### [Dataset records]
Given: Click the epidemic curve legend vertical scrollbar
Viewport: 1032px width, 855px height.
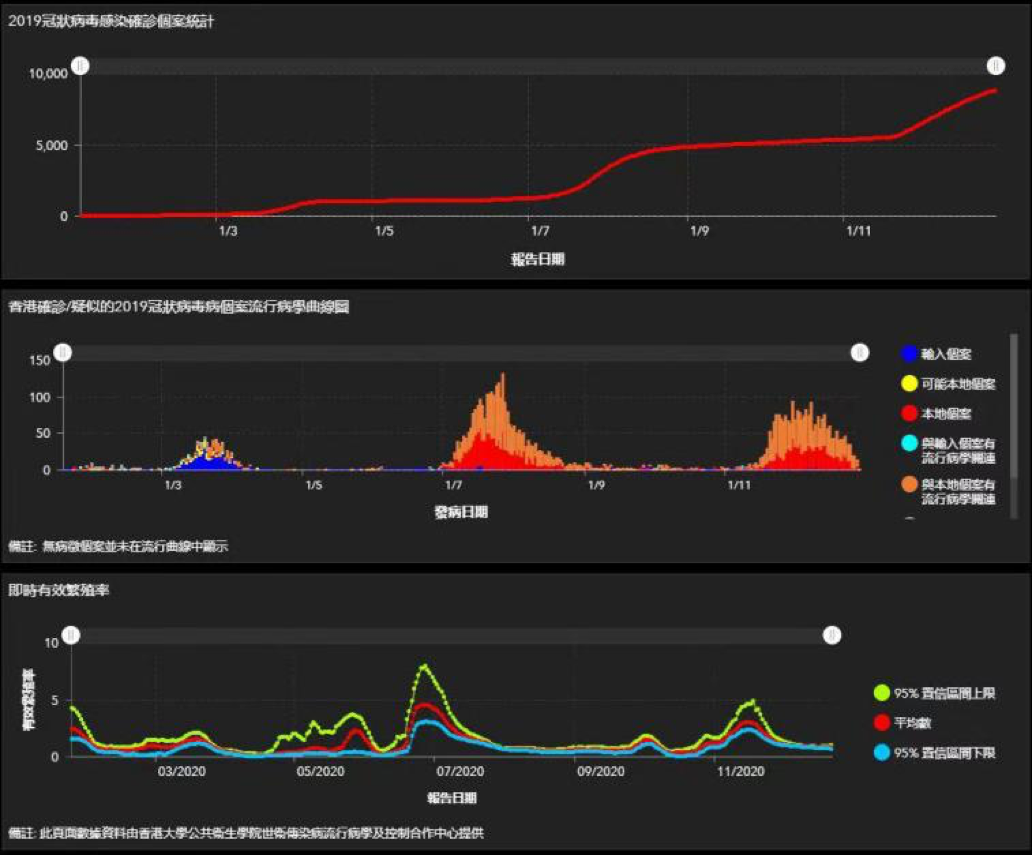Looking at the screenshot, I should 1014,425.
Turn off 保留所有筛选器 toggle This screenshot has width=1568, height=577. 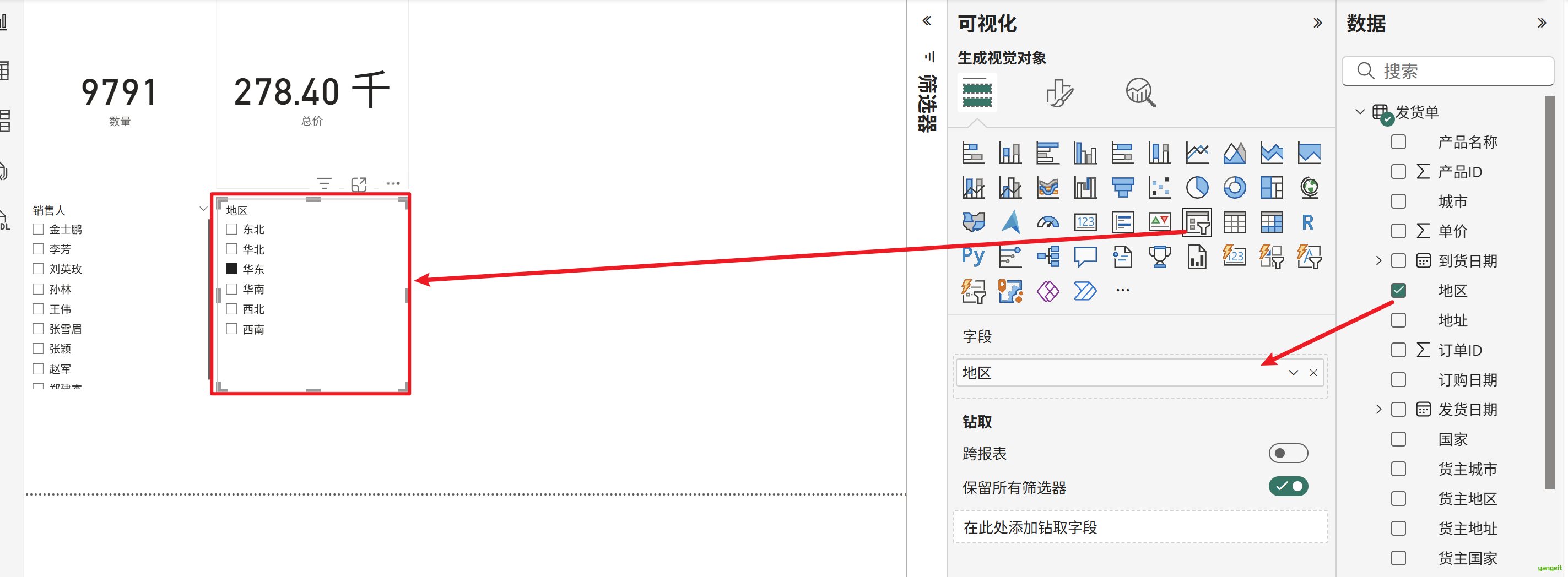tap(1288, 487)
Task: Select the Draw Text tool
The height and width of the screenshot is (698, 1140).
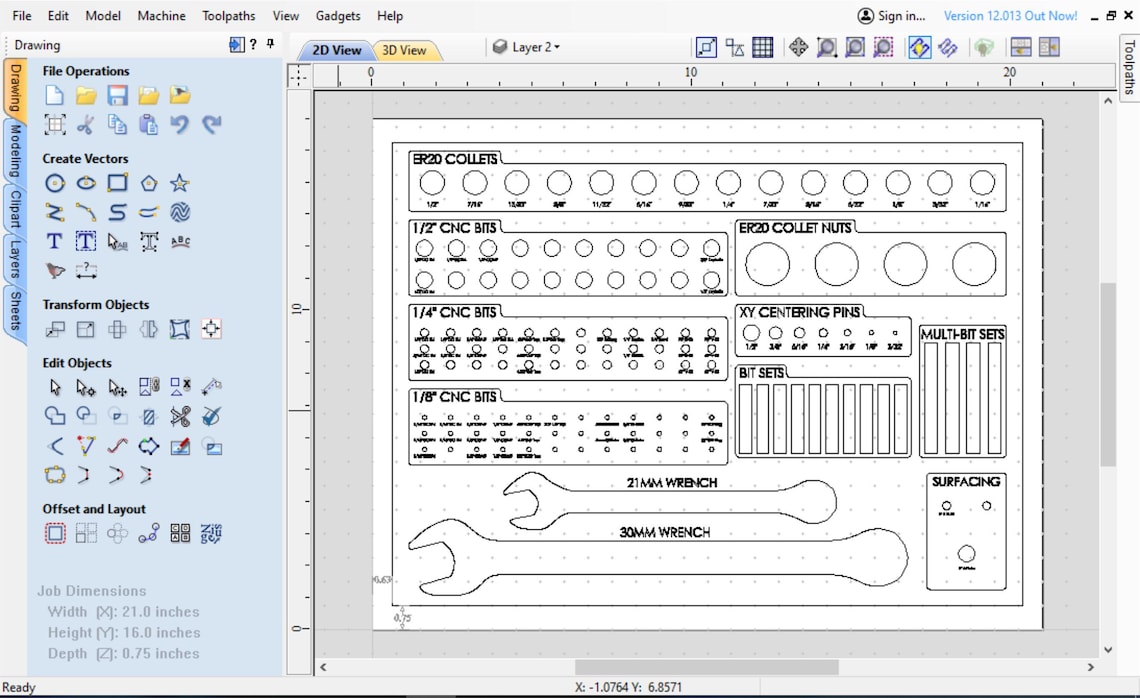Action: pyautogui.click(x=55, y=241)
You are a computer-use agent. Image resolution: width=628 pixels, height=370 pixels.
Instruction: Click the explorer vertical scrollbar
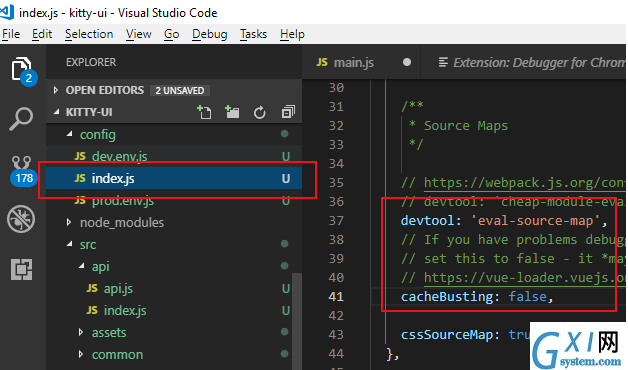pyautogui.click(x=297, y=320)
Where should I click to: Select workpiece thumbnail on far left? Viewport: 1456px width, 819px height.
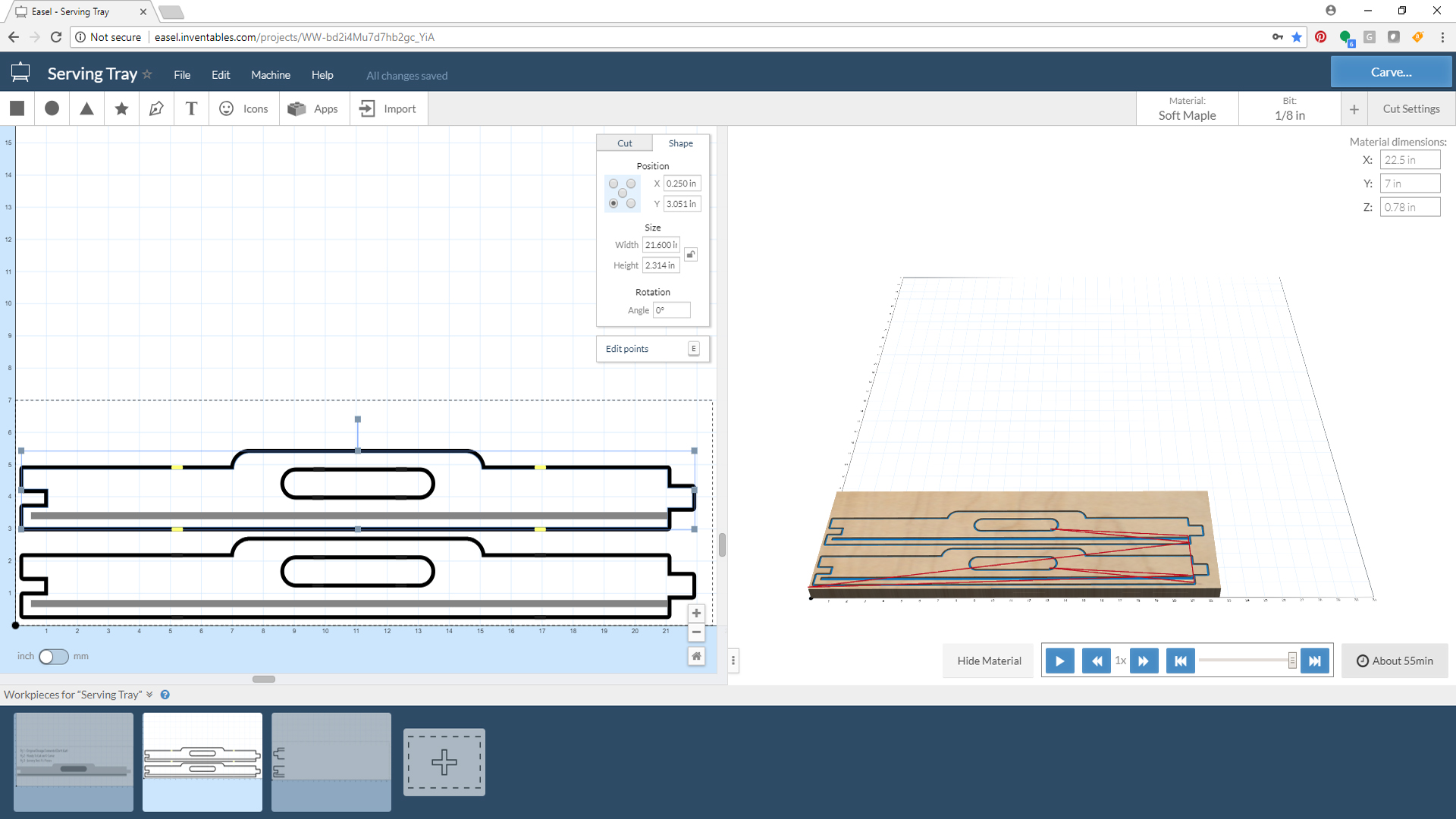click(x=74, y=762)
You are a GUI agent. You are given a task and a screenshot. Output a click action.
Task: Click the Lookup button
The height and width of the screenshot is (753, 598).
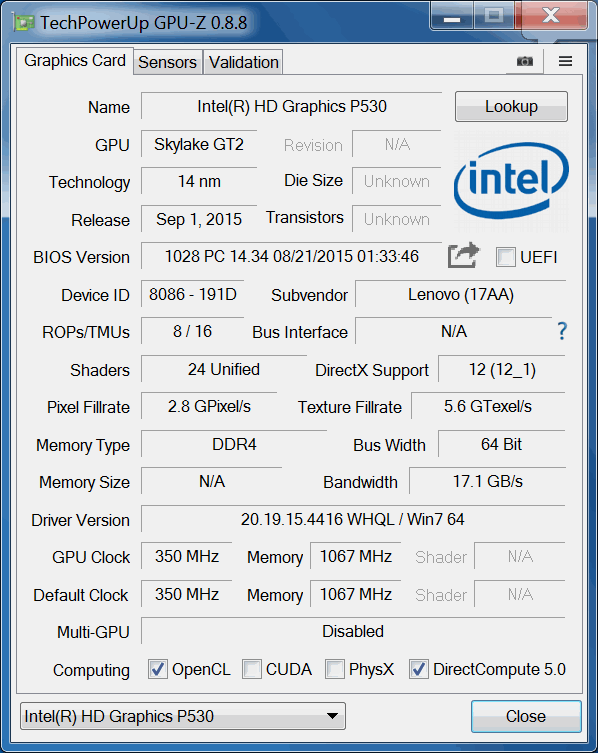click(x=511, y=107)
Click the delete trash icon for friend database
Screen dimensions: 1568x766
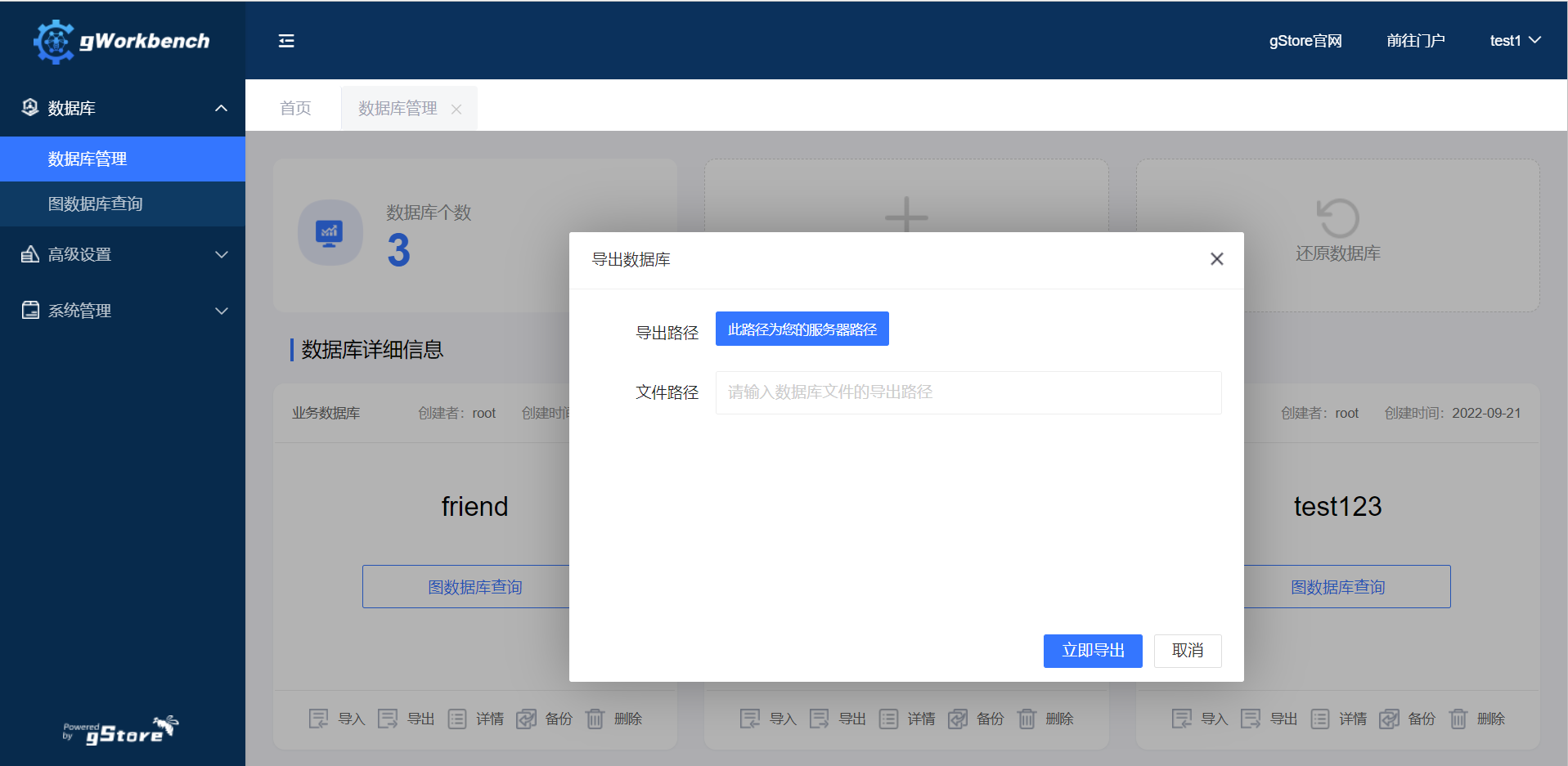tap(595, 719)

### [Exercise brief]
Please copy out the entries from the line containing "Click the delete" through the end of the entries, inclusive, requests and all, with 126 added to every coordinate in the answers. Leave the pictures out.

### [Reply to the task]
Click the delete trash icon for friend database
Screen dimensions: 1568x766
tap(721, 845)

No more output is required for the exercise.